Supplied text:

↓

Toxin Gas Turns Out to be Remedy for Heart Failure!
Posted Dec 11 2008 9:13pm
Being a leading cause of hospitalization for the elderly, heart failure is a condition in which the heart muscle cannot pump enough blood to meet the body’s needs. This can be caused by previous injury to the heart muscle from a heart attack, diabetes, high blood pressure or obesity.
Hydrogen sulfide is colorless and highly toxic. It is a flammable gas that not only has rotten-egg smell, but also is potentially dangerous for miners and sewer workers.
In a recent study, researchers from Emory University School of Medicine, in Atlanta, Georgia found that small dose of hydrogen sulfide helps protect laboratory mice from heart failure through its ability to regulate blood pressure and reduce inflammation.
The findings, presented in November 2008 at the American Heart Association's annual conference meeting at New Orleans, Louisiana, revealed that hydrogen sulfide appears to stimulate heart muscle cells and produce their own antioxidants and molecules that stave off programmed cell death caused by loss of blood flow.

↑

Exercise:
According to the hydrogen sulfide article, which university's researchers found that a small dose of the gas helps protect laboratory mice from heart failure?

Dataset excerpts:
↓

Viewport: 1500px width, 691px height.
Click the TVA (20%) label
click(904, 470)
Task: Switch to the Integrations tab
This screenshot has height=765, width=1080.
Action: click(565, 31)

↑
↓

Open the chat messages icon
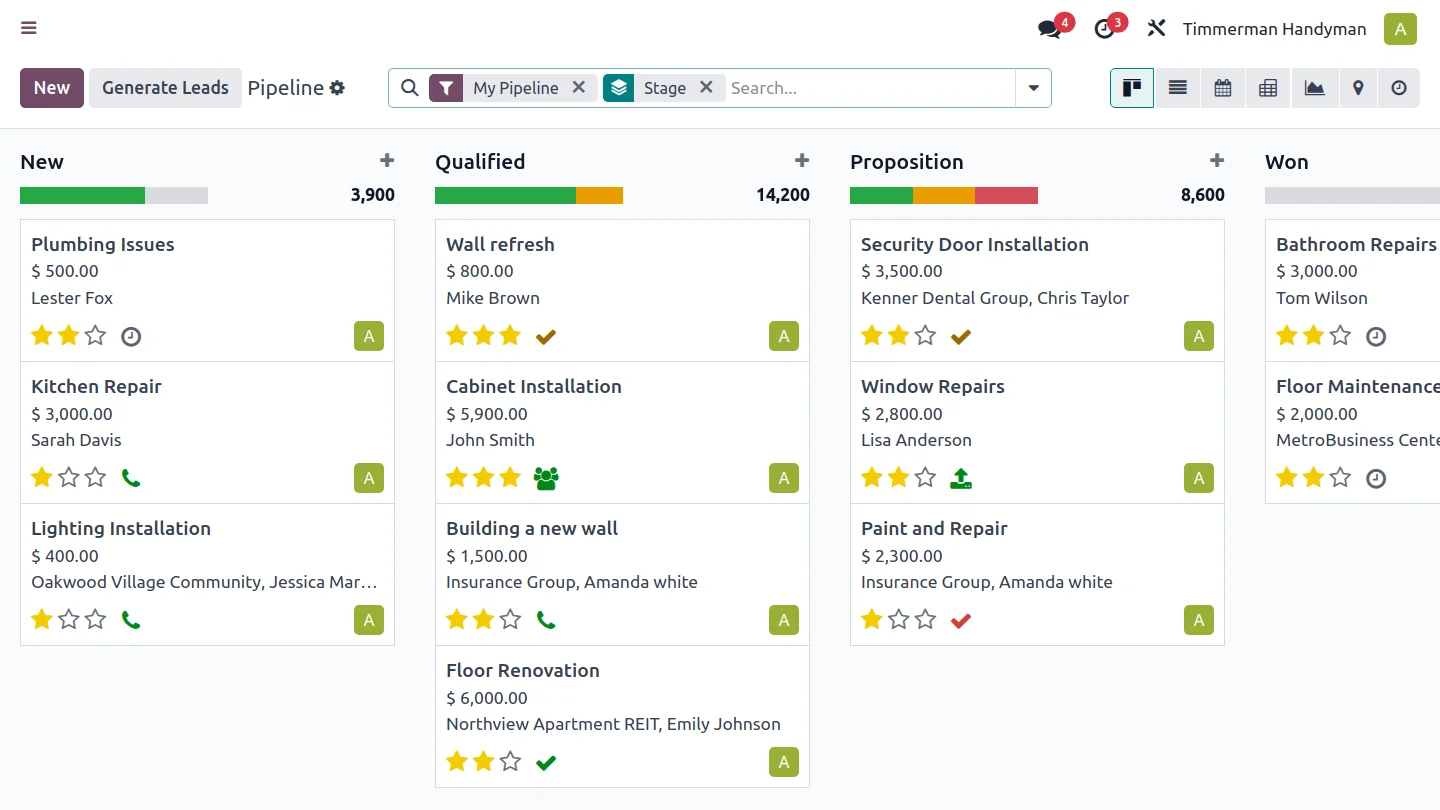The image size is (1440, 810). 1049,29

↑

Solution:
Emory University School of Medicine, in Atlanta, Georgia.